Oui, j'avais été véritablement heureux de voir arriver la fin de ce repas et appréciait d'avoir enfin pu me retrancher dans ma forteresse de solitude. Forteresse était le mot. Elle m'enveloppait comme une armure protectrice ou rien ne pourrait jamais m'atteindre. Malgré l'inconfort de la situation, je ne parvenais pas à regretter mon choix d'être resté. Parce que derrière la malice d'Arnaud face à ma gêne à répondre aux questions de sa mère, j'avais aussi lu toute sa reconnaissance. J'avais vu le soulagement relâchant les traits tirés de son visage à chaque fois que ses yeux fébriles me cherchaient du regard pour finalement me trouver. Parce que même si je ne comprenais pas pourquoi, ma présence aidait Arnaud malgré le fait que je ne saisissais pas précisément comment. Et savoir cela rendait la situation supportable à mes yeux.

- La salle de bain est libre, annonça la voix d'Arnaud qui vint rompre le cocon silencieux et bienfaiteur dans lequel je m'étais réfugié.

Je tournais la tête vers lui, laissant mon regard traîner sur ce corps familier, m'attardant sur les cheveux mouillés qui ondulaient doucement, l'eau leur redonnant leur aspect naturellement bouclés. Je suivais du regard le chemin d'une goutte d'eau quittant l'une des mèches de cheveux qui collaient à son front pour se perdre sur l'angle saillant de sa pommette. Mon regard ne s'arrêta toutefois pas là, descendant encore pour suivre la courbe de sa mâchoire et celle fine de son cou. La progression de mes deux onyx fut toutefois stopper net quand elles tombèrent sur les clavicules d'Arnaud laissées à nue par le large tee-shirt blanc dont il s'était affabulé pour dormir. Le creux formé par ses deux frêles os m'hypnotisait littéralement et j'étais incapable de les lâcher du regard sans même savoir pourquoi.

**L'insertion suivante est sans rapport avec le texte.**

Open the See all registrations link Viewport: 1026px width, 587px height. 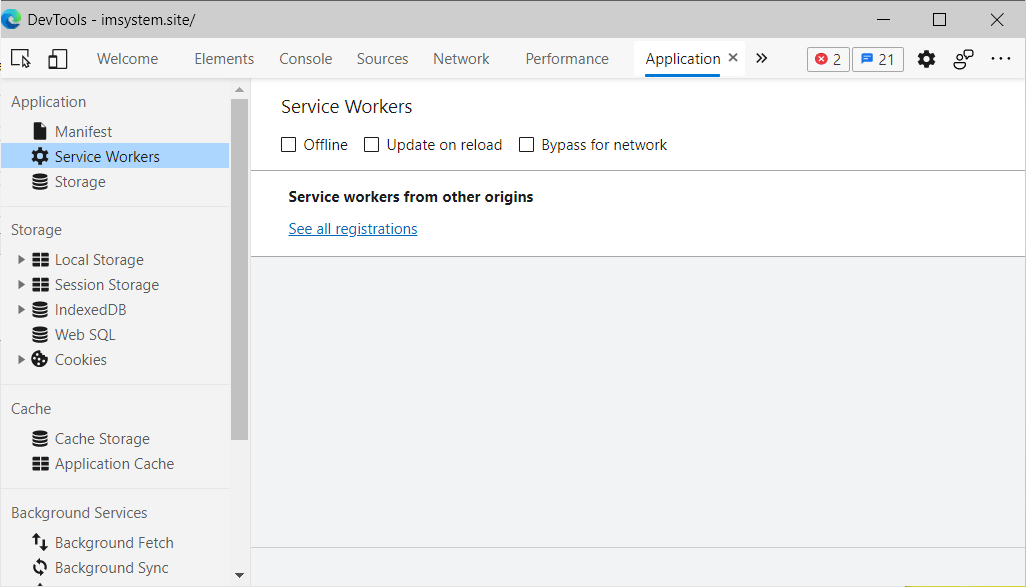[352, 228]
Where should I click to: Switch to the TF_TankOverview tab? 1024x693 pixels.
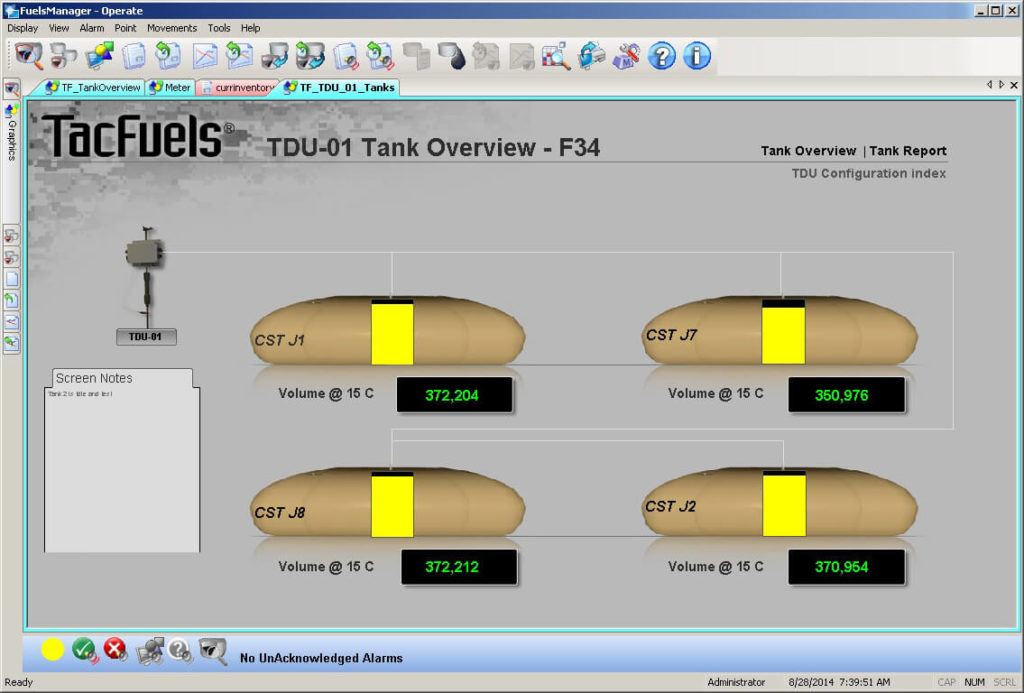(x=93, y=88)
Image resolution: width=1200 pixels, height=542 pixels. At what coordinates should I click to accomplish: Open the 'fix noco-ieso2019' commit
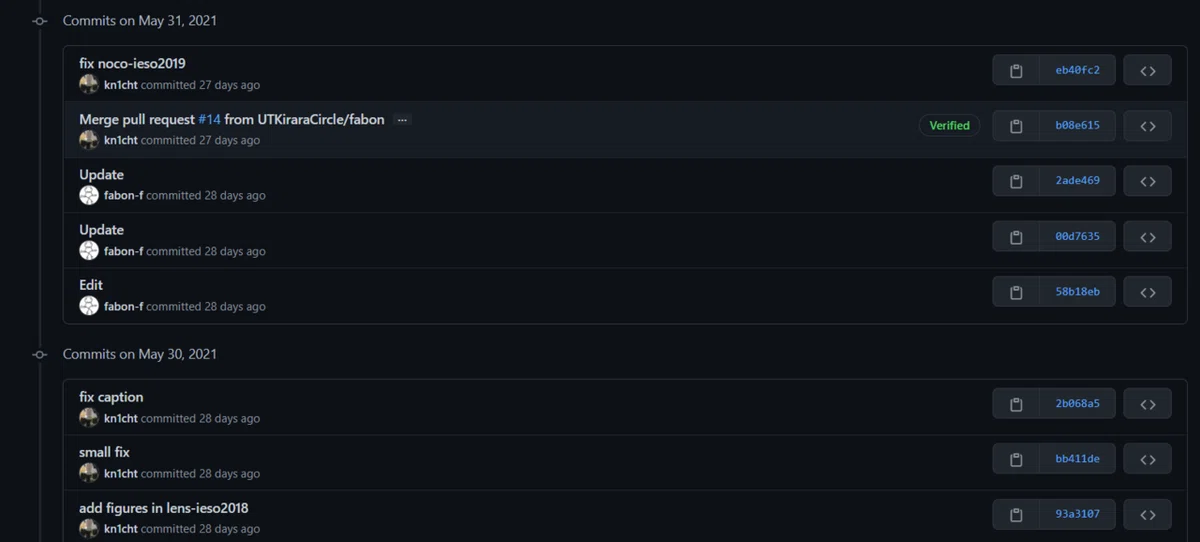point(132,64)
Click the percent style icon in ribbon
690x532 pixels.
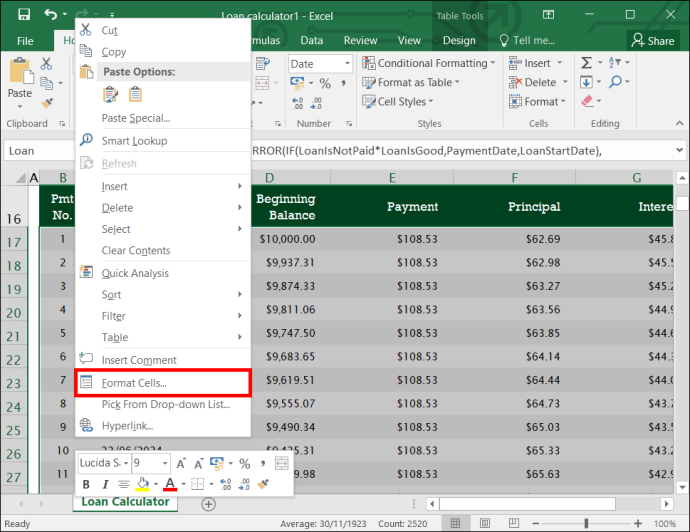(x=325, y=83)
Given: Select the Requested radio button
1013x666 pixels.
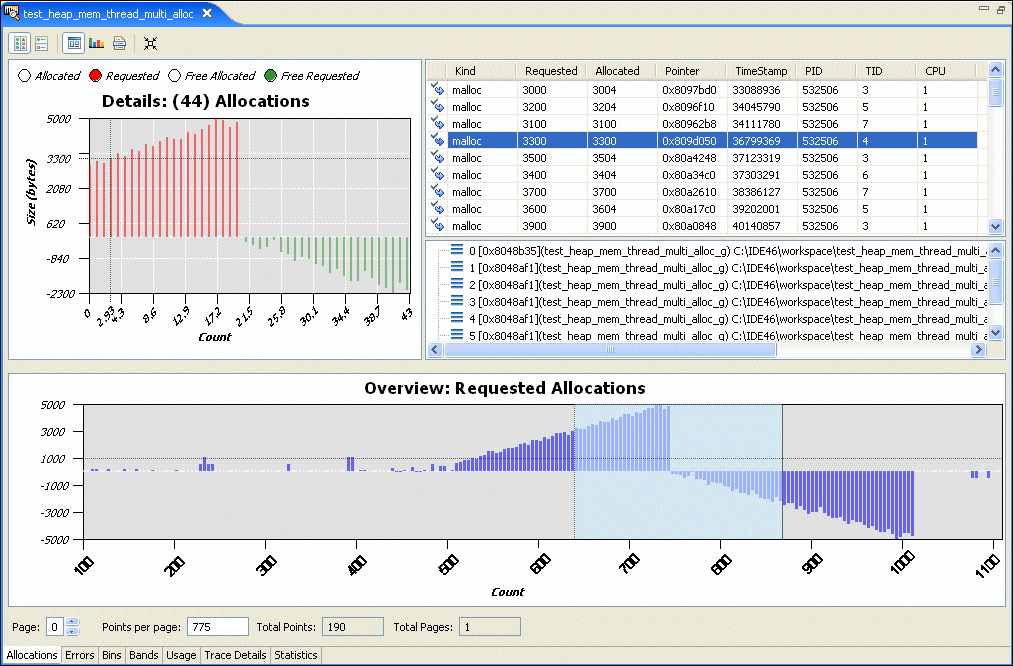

- Ca va ? M'interrogea Arnaud que mon regard fixe associé à mon silence persistant avait apparemment interpellé.

- Pourquoi tu poses une question dont tu connais déjà la réponse ? Répliquais-je en détournant la tête, me replongeant dans ma précédente contemplation.

- Parce que c'est ce que font la plupart des gens pour engager une conversation. C'est une marque de politesse mais je comprends que ça te passe au dessus de la tête.

- Ce n'est pas de la politesse mais de l'hypocrisie, rétorquais-je d'un ton un peu trop sec. Les gens ne veulent surtout pas que tu répondes non. Et nous ne sommes pas la plupart des gens. Tu n'es pas la plupart des gens.

- Je vais prendre ça pour un compliment, déclara la voix assourdie d'Arnaud après un moment de silence dans lequel j'avais pu percevoir toute sa perplexité.

- C'en était un, confirmais-je. La banalité est d'une affligeante tristesse en plus de se révéler mortellement ennuyeuse.

- Et l'ennui ne sied guère à l'hyperactif que tu es, n'est-ce pas ? Poursuivit-il avec une lueur amusée mais hésitante dans son regard.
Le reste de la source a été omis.